Shizuka Kudo singles chronology
| "Mechakucha ni Naite Shimaitai" (1992) | "Urahara" (1992) | "Koe o Kikasete" (1992) |

Audio sample
- "Urahara"file; help;

= Urahara (song) =

"Urahara" (うらはら) is a song recorded by Japanese singer Shizuka Kudo. It was released as a single by Pony Canyon on May 21, 1992. The song made its first album appearance on the compilation album, Super Best.

==Background==
The song was written by Gorō Matsui and composed and produced by Tsugutoshi Gotō, making it the third consecutive single of Kudo to be written and produced by the pair. Lyrically, it describes a protagonist struggling to confess her love which she admits is "turning my heart upside down". The song, which starts with a "freaky" guitar solo, came about when Gotō was randomly playing around with different sounds in the studio one day, fresh out of ideas for new songs. Kudo was praised for delivering vocals that matched the creativity of Gotō's melody.

==Chart performance==
The single debuted at number five on the Oricon Singles Chart with 49,000 copies in its first week. It slid to number six on its second week, but outsold its first week sales, moving 51,000 copies. It dropped to number ten on its third charting week and was out of the top ten the following week.
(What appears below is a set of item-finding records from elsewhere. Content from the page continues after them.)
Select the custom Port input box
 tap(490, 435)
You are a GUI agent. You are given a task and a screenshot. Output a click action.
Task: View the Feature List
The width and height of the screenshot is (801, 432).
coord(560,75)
The single stayed in the top 100 for a total of 13 weeks and ranked at number 95 on the year-end Oricon Singles Chart.

==Track listing==

| No. | Title | Lyrics | Arranger(s) | Length |
|---|---|---|---|---|
| 1. | "Urahara" (うらはら, "Upside Down") | Gorō Matsui; | Gotō; | 4:53 |
| 2. | "Hatachi no Scenario" (20才のシナリオ, Hatachi no Shinario, "Scenario of a 20-year-old") | Aeri; | Gotō; | 5:02 |
| 3. | "Urahara" (Original Karaoke) |  | Gotō; | 4:51 |
| Total length: |  |  |  | 14:46 |

==Charts==

| Chart (1992) | Peak position |
|---|---|
| Japan Weekly Singles (Oricon) | 5 |
| Japan Monthly Singles (Oricon) | 8 |
| Japan Yearly Singles (Oricon) | 95 |

==Certification==

| Region | Certification | Certified units/sales |
| Japan (RIAJ) | Gold | 200,000^{^} |
^{^} Shipments figures based on certification alone.